**Exercise instructions:**
Produce a verbatim transcription of the records below, beginning at the line containing "The height and width of the screenshot is (1000, 461)." and ending at the final line; include only those lines.

[Extracted records]
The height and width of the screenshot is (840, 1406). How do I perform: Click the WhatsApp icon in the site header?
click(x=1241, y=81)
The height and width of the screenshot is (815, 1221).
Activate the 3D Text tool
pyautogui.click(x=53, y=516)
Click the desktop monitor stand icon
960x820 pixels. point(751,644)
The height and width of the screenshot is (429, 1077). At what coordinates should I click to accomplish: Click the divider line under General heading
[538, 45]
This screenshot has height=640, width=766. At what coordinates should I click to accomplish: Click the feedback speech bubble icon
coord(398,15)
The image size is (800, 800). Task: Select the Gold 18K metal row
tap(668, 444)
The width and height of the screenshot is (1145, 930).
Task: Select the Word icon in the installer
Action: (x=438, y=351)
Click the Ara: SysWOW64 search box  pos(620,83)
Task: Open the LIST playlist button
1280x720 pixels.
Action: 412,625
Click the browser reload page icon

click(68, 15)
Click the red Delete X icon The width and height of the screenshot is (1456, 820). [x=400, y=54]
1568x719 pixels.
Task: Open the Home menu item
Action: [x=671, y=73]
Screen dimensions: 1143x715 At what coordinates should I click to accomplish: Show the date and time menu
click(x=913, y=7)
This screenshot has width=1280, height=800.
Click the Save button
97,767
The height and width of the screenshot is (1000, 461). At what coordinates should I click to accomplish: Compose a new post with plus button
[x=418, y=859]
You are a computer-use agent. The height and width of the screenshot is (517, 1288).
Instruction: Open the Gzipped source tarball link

**Final answer:**
The height and width of the screenshot is (1000, 461). At what coordinates should I click to accomplish: Compose a new post with plus button
[x=418, y=859]
You are a computer-use agent. The height and width of the screenshot is (517, 1288).
Instruction: Open the Gzipped source tarball link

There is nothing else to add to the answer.